Tatjana Wood (née Weintraub,[1] in Darmstadt, Germany) is an American artist and comic book colorist.

Biography Edit

Tatjana's father was Jewish, and her mother was Christian. During World War II, she and her brother, Karl Joachim Weintraub, were sent to an international Quaker boarding school in Holland. Gaining Dutch citizenship was not easy, so after World War II, the Quakers arranged for the two to travel to New York in 1947.[1] Karl went on to the University of Chicago, while Tatjana stayed in New York, attending the Traphagen School of Fashion. In 1949, she met Wally Wood, and they married August 28, 1950.

During the 1950s and 1960s, she sometimes made uncredited contributions to Wood's artwork. One of the stories she worked on was "Carl Akeley" in EC Comics' Two-Fisted Tales #41 (February–March 1955).

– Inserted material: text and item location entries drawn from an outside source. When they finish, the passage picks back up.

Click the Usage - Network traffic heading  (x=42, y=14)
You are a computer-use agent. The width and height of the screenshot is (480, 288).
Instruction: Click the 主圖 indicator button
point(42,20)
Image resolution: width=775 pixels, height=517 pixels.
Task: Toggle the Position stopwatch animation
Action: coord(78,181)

She did a number of animal drawings for that story.[2] She and Wood divorced in the '60s.

Later, beginning in 1969,[1] she did extensive work for DC Comics as a comic book colorist, including Grant Morrison's Animal Man, Alan Moore's issues of Swamp Thing, and Camelot 3000.[3] She won the Shazam Award for Best Colorist in 1971 and 1974. Tatjana has had no significant credits in the comics industry since 2003.[4]

Tatjana is also a skilled dressmaker and weaver, who has crafted theatrical costumes and pictorial loom tapestries.[1]

Tatjana's brother Karl died March 25, 2004. He was a distinguished scholar at the University of Chicago and the author of two books, Visions of Culture: Voltaire-Guizot-Burckhardt-Lamprecht-Huizinga-Ortega y Gassett (1966) and The Value of the Individual: Self and Circumstance in Autobiography (1978).[5]

References Edit

  1. 1.0 1.1 1.2 1.3 Tatjana Wood profile, Who's Who in American Comic Books, 1928–1999.
  2. Stewart, Bhob with Jim Vadeboncouer, Jr. The Wallace Wood Checklist (TwoMorrows Publishing, 2003).
  3. Tatjana Wood/Colorist, DC Comics Database]
  4. Tatjana Wood profile, Accessed March 10, 2010.
  5. "Karl Joachim Weintraub," The University of Chicago News Office (March 26, 2004).